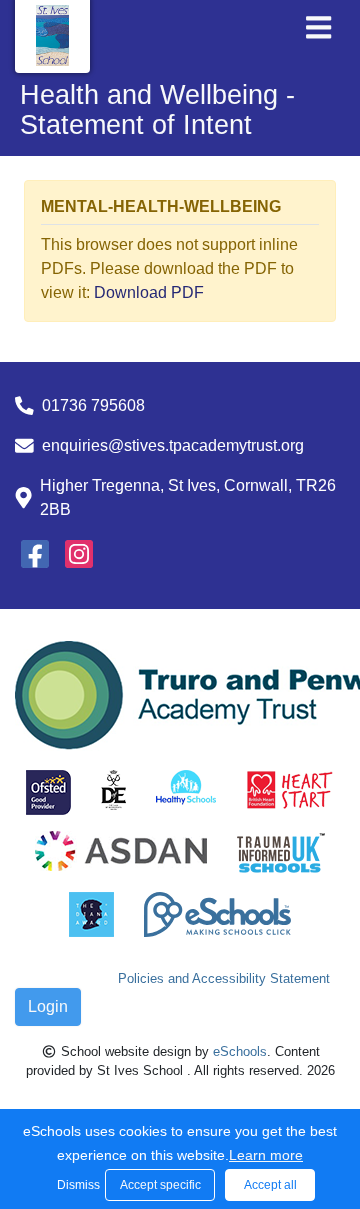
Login (48, 1006)
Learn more (266, 1155)
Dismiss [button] (76, 1185)
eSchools (240, 1051)
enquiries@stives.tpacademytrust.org (173, 445)
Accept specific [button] (160, 1185)
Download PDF (149, 292)
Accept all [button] (270, 1185)
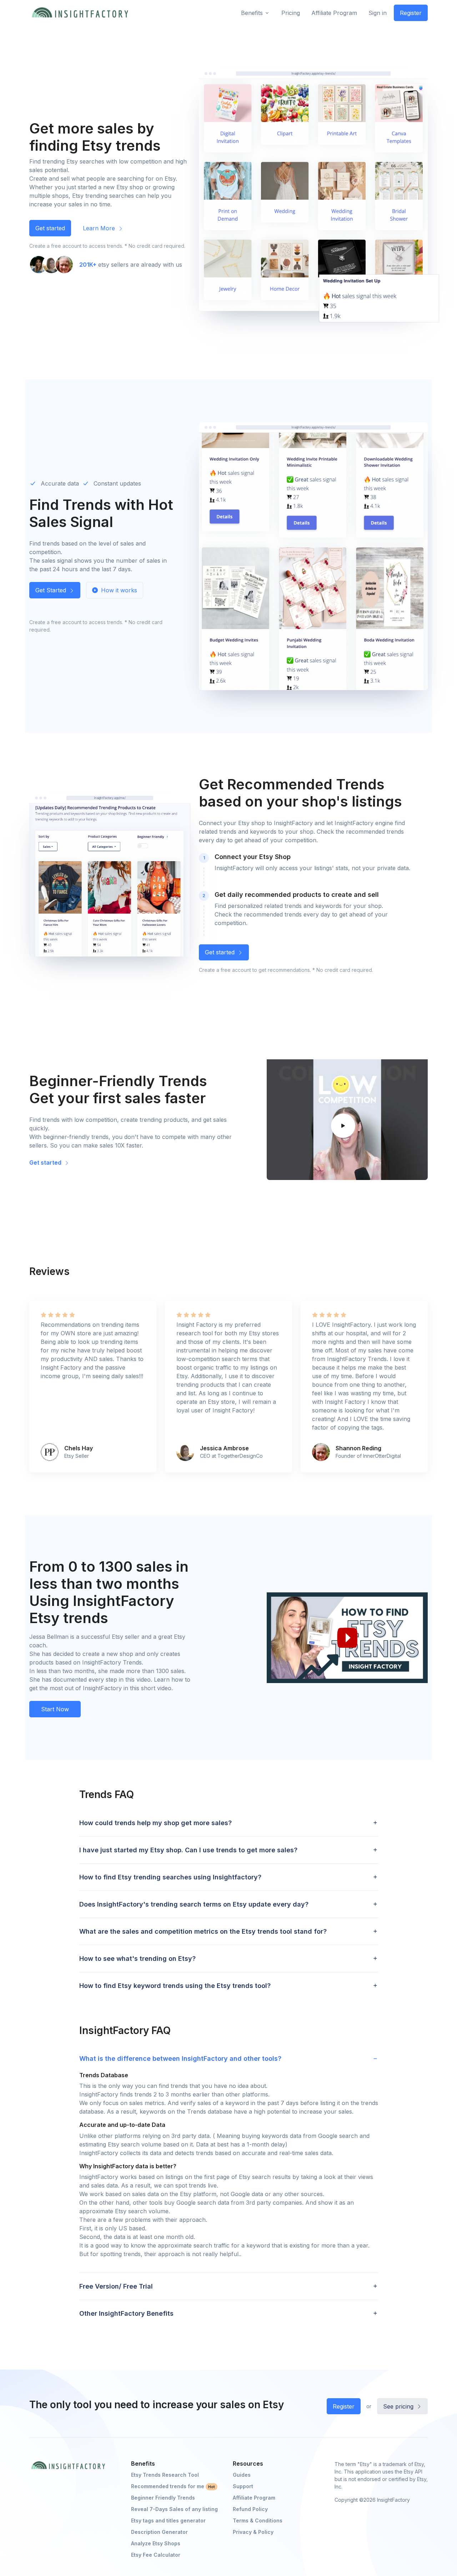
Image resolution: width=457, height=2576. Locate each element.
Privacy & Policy (253, 2532)
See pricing (399, 2406)
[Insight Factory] (67, 2465)
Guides (242, 2475)
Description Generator (159, 2532)
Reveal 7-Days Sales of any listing (174, 2509)
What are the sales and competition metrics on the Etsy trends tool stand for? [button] (203, 1931)
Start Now (55, 1709)
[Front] (79, 13)
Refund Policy (250, 2509)
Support (243, 2486)
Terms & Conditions (257, 2520)
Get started (50, 228)
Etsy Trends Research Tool (165, 2475)
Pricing (290, 12)
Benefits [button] (252, 12)
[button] (347, 1119)
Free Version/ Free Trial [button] (116, 2286)
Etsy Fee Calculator (155, 2555)
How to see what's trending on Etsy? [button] (137, 1958)
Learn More (100, 228)
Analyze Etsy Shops (155, 2543)
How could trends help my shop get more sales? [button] (155, 1823)
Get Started (51, 590)
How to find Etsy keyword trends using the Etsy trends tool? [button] (175, 1985)
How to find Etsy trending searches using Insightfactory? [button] (170, 1877)
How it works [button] (118, 590)
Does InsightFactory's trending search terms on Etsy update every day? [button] (193, 1904)
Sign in (377, 12)
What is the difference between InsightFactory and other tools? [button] (180, 2058)
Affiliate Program (334, 12)
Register (411, 12)
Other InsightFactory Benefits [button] (126, 2313)
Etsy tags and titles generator (168, 2520)
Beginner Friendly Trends (163, 2498)
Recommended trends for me (173, 2486)
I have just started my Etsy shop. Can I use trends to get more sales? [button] (188, 1850)
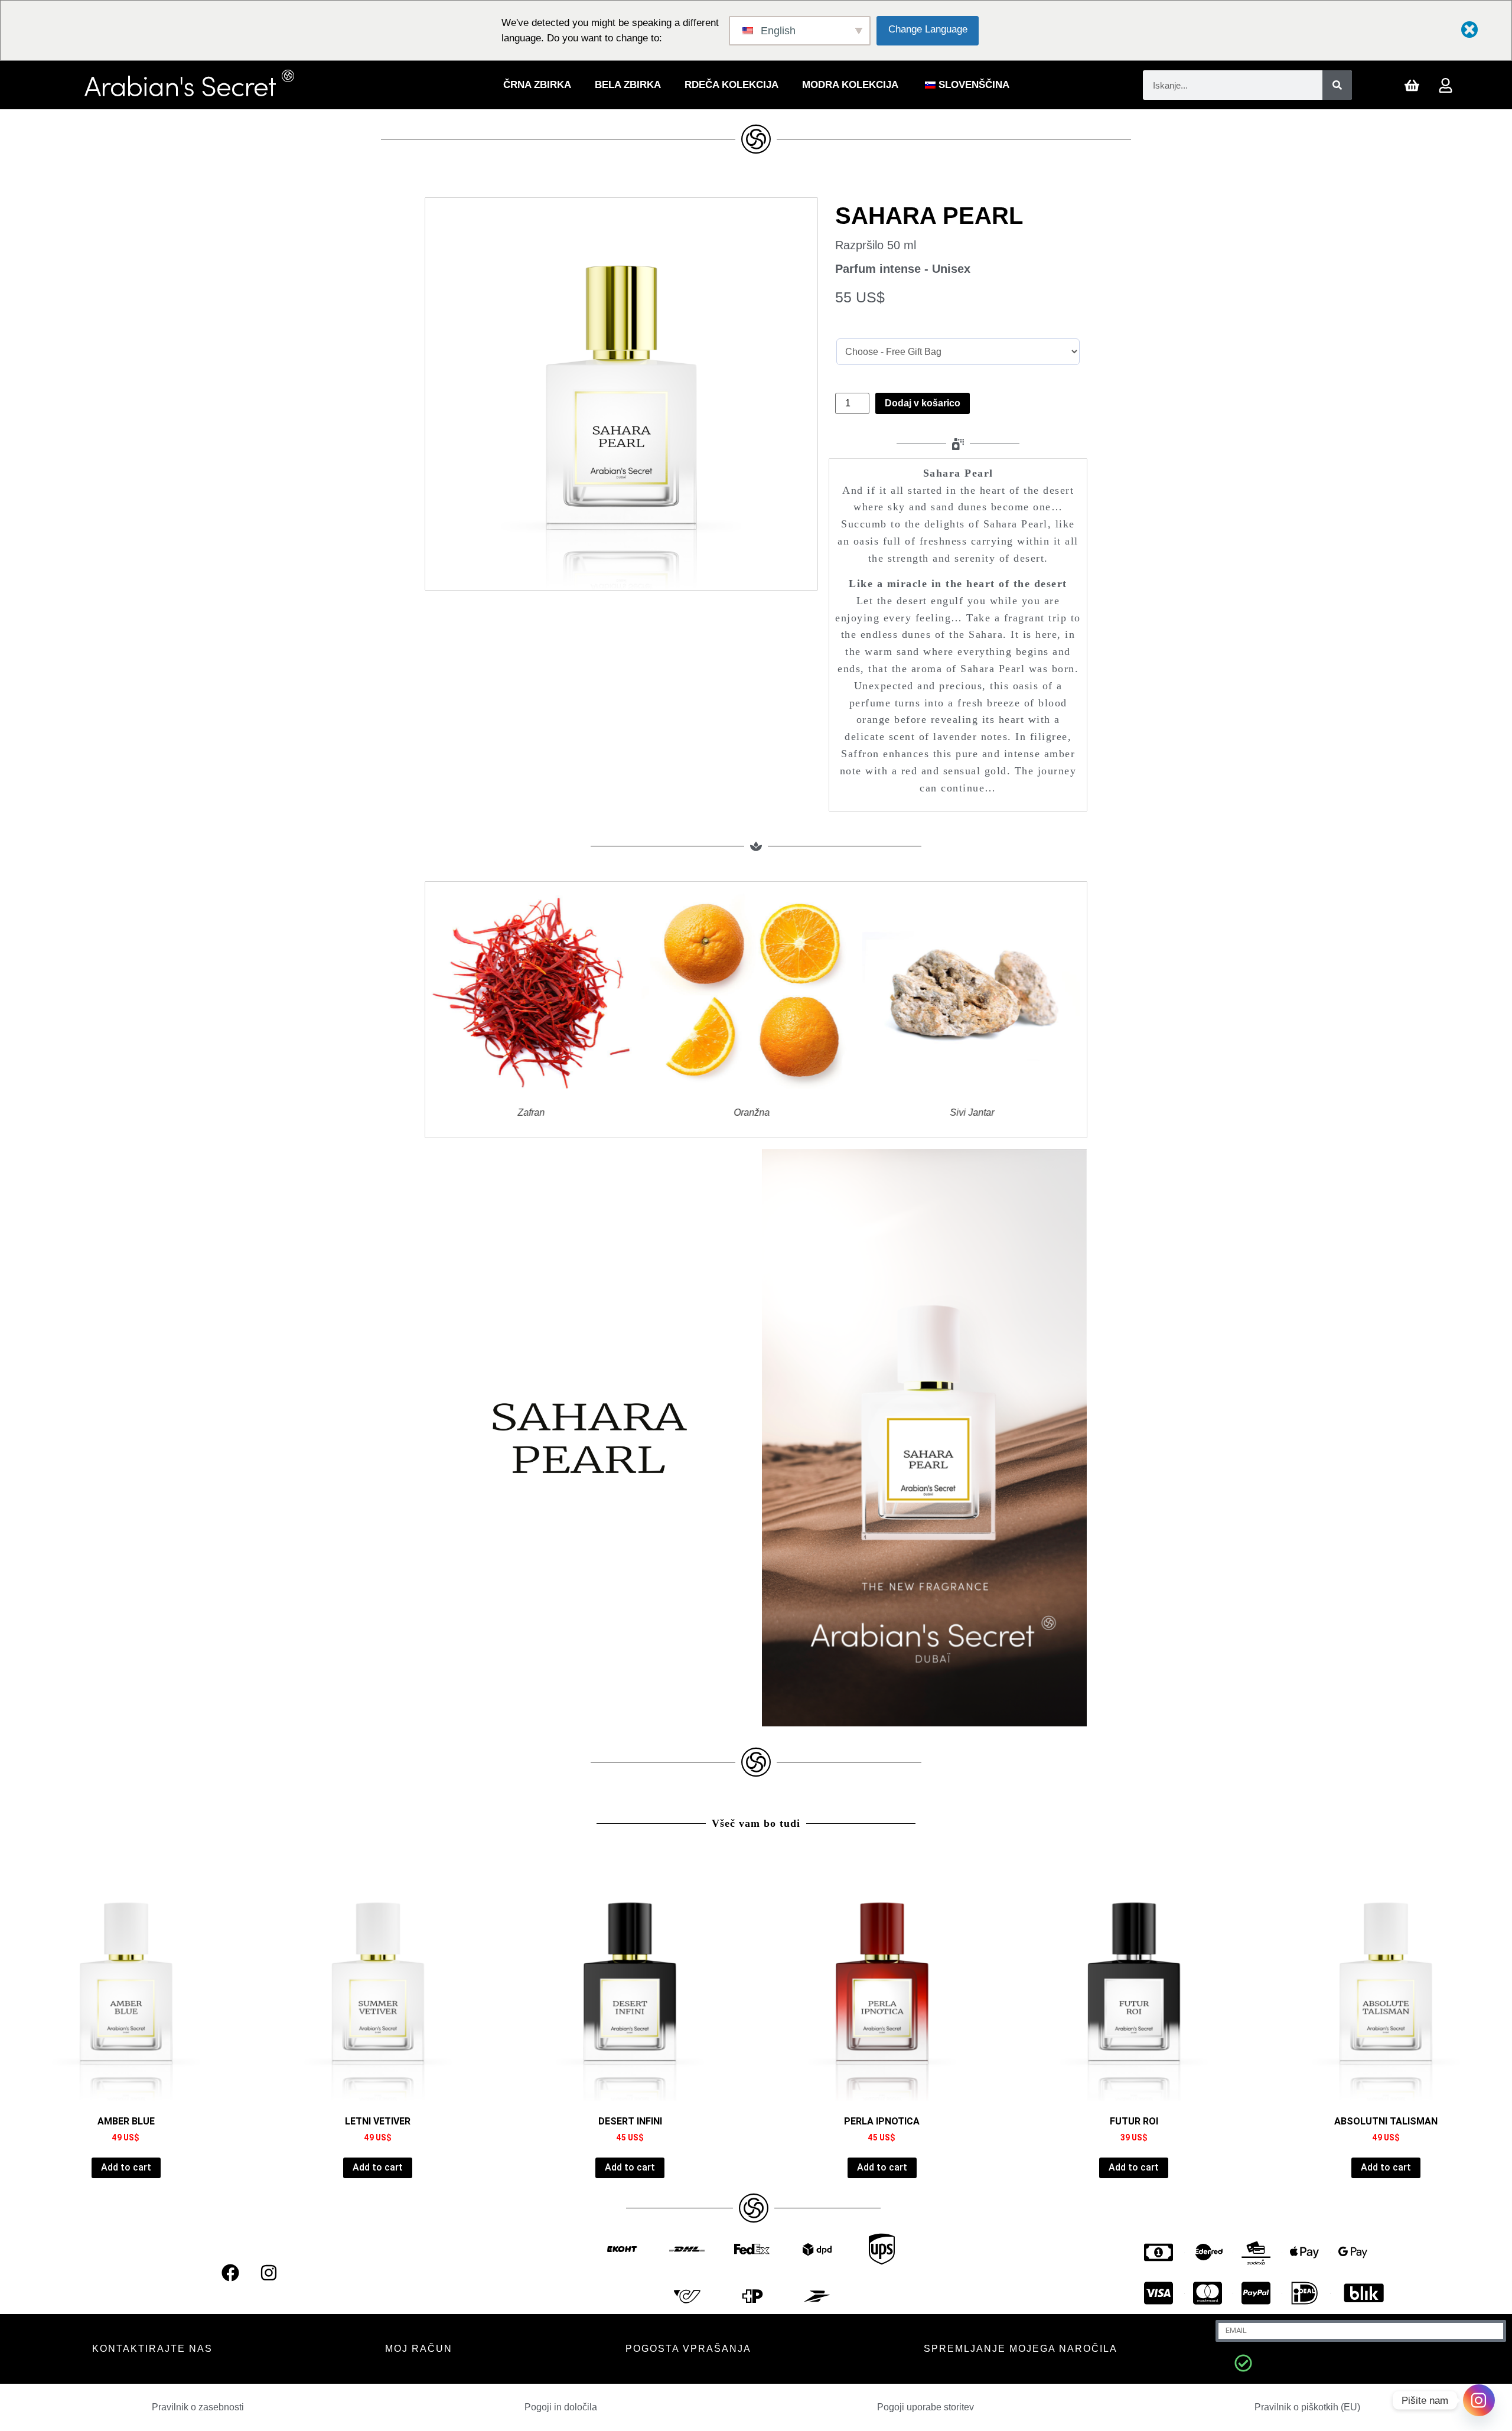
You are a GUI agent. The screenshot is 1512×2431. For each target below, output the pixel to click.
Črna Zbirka (537, 84)
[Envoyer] (1243, 2363)
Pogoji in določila (560, 2407)
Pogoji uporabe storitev (925, 2407)
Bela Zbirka (628, 84)
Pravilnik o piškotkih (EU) (1307, 2407)
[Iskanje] (1337, 85)
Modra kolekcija (850, 84)
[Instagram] (268, 2272)
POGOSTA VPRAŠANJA (688, 2349)
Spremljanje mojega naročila (1020, 2349)
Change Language (927, 29)
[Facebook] (230, 2272)
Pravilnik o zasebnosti (198, 2407)
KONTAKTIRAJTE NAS (152, 2349)
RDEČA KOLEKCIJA (731, 84)
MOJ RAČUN (418, 2349)
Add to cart (126, 2167)
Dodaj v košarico (922, 403)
===============
# Work to complete
Copy each line from the data that features the string "Pogoji".

# Response
Pogoji in določila (560, 2407)
Pogoji uporabe storitev (925, 2407)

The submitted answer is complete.